Porous MnxFe3-xO4 spinel oxides trigger H2O2 activation for boosted degradation of tetracycline: The formation and dominant role of surface-bound radicals

Abstract

Traditional hydrogen peroxide (H2O2)-based advanced oxidation processes (AOPs) are limited by poor catalytic activity, low availability of radicals and severe matrix interference. Herein, a novel porous Mn1.1Fe1.9O4 was successfully synthesized via pores construction-Mn substitution regulation strategy for efficient H2O2 activation and tetracycline removal. The porous Mn1.1Fe1.9O4/H2O2 system achieved a highly efficient removal effect (k = 0.0585 min−1) toward tetracycline (40 mg/L), approximately 14.8 and 16.2 times higher than those of bulk Mn1.1Fe1.9O4 and porous Fe3O4, respectively.

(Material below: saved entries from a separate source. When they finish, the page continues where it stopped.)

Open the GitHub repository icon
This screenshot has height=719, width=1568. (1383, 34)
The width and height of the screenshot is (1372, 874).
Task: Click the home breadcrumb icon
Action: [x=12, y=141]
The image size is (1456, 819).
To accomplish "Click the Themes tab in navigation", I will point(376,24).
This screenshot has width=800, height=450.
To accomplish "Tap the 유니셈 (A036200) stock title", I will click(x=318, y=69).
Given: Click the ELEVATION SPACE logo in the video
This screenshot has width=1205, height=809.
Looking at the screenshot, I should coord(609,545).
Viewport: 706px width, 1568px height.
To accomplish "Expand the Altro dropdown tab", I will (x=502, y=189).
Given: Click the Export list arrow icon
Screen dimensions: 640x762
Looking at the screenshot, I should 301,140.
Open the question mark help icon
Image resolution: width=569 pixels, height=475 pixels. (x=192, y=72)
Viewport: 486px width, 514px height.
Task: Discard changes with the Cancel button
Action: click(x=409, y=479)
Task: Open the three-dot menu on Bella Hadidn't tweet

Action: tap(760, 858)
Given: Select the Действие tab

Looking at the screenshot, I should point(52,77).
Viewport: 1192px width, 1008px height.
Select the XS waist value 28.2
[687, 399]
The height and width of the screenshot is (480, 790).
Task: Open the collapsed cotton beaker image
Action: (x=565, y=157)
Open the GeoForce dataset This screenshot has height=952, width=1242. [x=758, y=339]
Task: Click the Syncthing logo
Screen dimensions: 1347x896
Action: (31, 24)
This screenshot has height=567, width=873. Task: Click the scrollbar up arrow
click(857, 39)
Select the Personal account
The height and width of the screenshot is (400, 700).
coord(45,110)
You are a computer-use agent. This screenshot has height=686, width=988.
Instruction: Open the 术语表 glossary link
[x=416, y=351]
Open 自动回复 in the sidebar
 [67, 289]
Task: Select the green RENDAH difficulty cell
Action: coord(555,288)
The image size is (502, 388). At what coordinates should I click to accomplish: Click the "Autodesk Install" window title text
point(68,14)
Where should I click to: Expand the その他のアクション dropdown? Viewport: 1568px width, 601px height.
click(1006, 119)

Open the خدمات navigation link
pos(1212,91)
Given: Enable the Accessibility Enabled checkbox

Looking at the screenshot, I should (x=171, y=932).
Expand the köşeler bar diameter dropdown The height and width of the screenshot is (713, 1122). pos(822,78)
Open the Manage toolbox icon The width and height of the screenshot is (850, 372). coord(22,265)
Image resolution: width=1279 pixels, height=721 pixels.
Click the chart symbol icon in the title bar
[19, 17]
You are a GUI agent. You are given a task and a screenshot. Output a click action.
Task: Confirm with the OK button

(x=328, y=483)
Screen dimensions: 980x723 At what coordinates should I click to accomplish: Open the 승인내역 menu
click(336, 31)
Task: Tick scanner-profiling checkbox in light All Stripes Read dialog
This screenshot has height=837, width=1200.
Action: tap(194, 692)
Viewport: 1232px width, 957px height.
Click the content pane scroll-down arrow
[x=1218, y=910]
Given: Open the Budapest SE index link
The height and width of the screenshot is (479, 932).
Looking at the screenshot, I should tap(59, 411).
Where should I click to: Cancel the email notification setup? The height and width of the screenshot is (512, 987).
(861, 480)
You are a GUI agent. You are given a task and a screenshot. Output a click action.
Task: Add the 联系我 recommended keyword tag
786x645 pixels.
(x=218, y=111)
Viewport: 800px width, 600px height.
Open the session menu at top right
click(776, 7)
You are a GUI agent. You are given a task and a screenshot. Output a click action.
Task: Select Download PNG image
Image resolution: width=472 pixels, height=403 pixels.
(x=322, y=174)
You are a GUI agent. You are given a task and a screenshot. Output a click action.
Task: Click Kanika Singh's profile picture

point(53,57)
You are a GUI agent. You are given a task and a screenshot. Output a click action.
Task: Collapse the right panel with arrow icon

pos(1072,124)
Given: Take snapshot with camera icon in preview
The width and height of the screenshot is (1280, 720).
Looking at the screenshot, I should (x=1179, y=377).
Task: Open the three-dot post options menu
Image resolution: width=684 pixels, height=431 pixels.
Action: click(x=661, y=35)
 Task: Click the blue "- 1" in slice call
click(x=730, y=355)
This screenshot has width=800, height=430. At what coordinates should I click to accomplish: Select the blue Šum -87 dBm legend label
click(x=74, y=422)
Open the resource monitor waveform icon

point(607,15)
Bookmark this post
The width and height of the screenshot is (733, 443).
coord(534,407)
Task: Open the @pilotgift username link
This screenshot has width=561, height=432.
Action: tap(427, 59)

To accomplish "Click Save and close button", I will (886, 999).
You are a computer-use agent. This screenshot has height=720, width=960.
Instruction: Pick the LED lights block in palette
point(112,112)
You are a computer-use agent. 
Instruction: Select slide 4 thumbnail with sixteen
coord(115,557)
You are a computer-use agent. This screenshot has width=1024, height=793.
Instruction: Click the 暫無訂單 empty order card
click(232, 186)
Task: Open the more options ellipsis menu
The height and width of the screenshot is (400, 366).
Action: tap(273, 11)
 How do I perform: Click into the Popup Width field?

Distinct from conventional free radicals-dominated Fenton-like system, the developed surface-bound OH-dominated porous Mn1.1Fe1.9O4/H2O2 system could degrade the contaminants that adsorbed onto Mn1.1Fe1.9O4 surface, and displayed broad pH adaptability (3.0–9.0) and high anti-interference to inorganic ions, humic acid, and even real water matrixes. The density functional theory (DFT) calculations confirmed that dual Mn − Fe sites could co-adsorb H2O2 through a “bridge” mode to induce the in-situ generation of surface-bound OH, and Mn was the main active sites. Besides, the tailored porous structure offered a rapid mass transfer channel for continuously generating surface-bound OH and enhancing H2O2 utilization efficiency by shorting migration distance between active species and H2O2/pollutant. This work provided novel insights for the in-situ generation of surface-bound OH and the development of H2O2-based AOPs with fine anti-interference property.